=== Section Start ===
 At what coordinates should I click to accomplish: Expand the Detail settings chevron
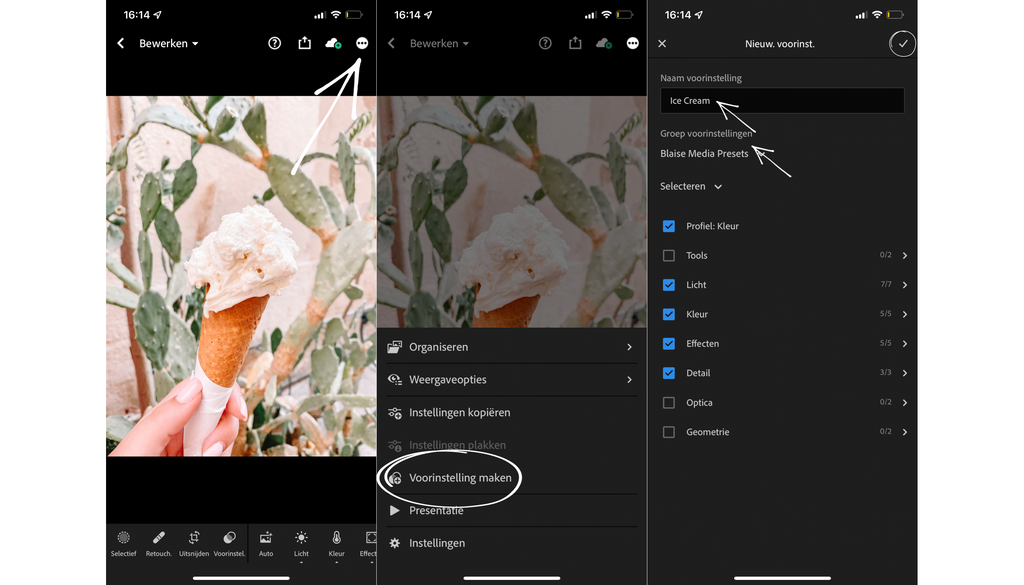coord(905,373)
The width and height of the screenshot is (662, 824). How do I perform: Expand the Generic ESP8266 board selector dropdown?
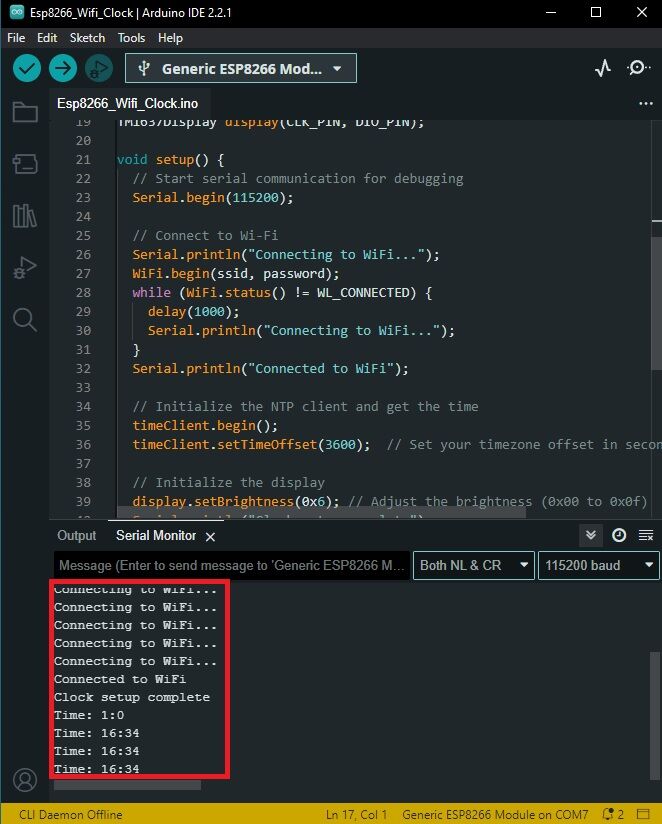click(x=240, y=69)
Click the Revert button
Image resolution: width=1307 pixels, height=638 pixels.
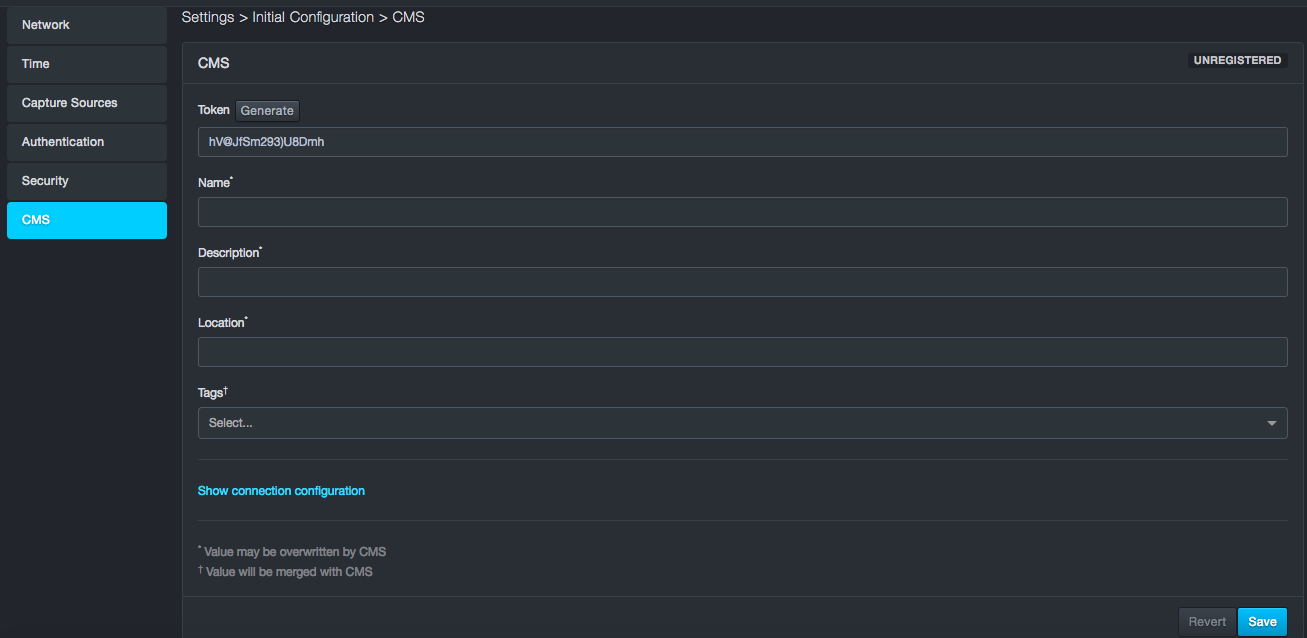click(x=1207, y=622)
=== Section End ===
## Work item:
Could you return the whole listing exactly, with every picture removed?

## Reply:
 At what coordinates should I click to accomplish: Expand the Detail settings chevron
coord(905,373)
The width and height of the screenshot is (662, 824). How do I perform: Expand the Generic ESP8266 board selector dropdown?
click(x=240, y=69)
Click the Revert button
Image resolution: width=1307 pixels, height=638 pixels.
click(x=1207, y=622)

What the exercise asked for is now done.